Hukum Mim Mati Tuntas: Idzhar Syafawi & Ikhfa Syafawi untuk Hafizh Quran Unggulan

Penguasaan hukum Mim Mati ($\text{مْ}$) adalah keharusan bagi seorang Hafizh (penghafal) Al-Qur’an. Dua hukum utama yang seringkali membingungkan adalah Idzhar Syafawi dan Ikhfa Syafawi. Memahami dan mempraktikkan keduanya dengan sempurna akan menjamin tartil yang akurat dan meningkatkan kualitas hafalan secara signifikan.


Idzhar Syafawi adalah hukum yang paling sering ditemui. Ini terjadi ketika mim mati bertemu dengan salah satu dari 26 huruf hijaiyah selain mim ($\text{م}$) dan ba ($\text{ب}$). Cara membacanya harus jelas dan tidak boleh ada dengungan (ghunnah) sama sekali.


Contohnya adalah pada kalimat seperti hum fiha. Idzhar Syafawi menuntut mim dibunyikan dengan makhraj yang tegas. Kesalahan umum adalah menyisipkan sedikit dengung, yang merusak kejelasan makhraj huruf tersebut.


Sebaliknya, Ikhfa Syafawi terjadi ketika mim mati bertemu hanya dengan huruf ba ($\text{ب}$). Kata Ikhfa Syafawi berarti menyamarkan pengucapan mim di bibir, dengan disempurnakan oleh dengungan (ghunnah) sepanjang dua harakat.


Kunci dari Ikhfa Syafawi adalah posisi bibir. Bibir tidak boleh tertutup rapat seperti saat Idzhar atau Idgham Mimi, melainkan harus sedikit merenggang (iftirāq), seolah-olah bersiap mengucapkan huruf ba yang menyusul.
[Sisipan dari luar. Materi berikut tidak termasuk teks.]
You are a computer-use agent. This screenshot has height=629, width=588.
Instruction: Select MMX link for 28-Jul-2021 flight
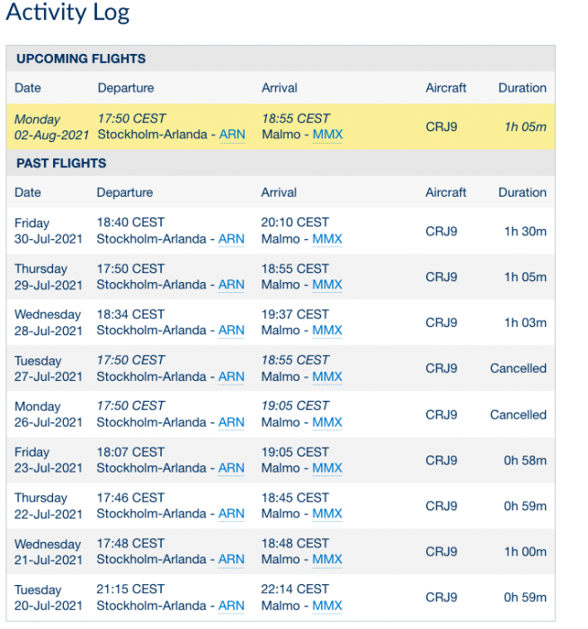pyautogui.click(x=327, y=331)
Hukum ketiga, Idgham Mimi (Idgham Mutamatsilain), terjadi ketika mim mati bertemu dengan mim berharakat ($\text{م}$). Pembacaan dileburkan dan didengungkan secara sempurna, melengkapi pemahaman hukum Mim Mati secara tuntas.


Bagi para Hafizh Quran, penguasaan ketiga hukum Mim Mati ini, terutama Ikhfa, adalah penentu kualitas. Ketepatan ghunnah menunjukkan tingkat fashahah dan perhatian terhadap detail tajwid.


Latihan yang intensif dan talaqqi langsung dari guru adalah cara terbaik untuk membedakan dan menguasai Ikhfa dan Idzhar Syafawi. Jadikan hukum Mim Mati ini tuntas untuk bacaan Anda yang unggul.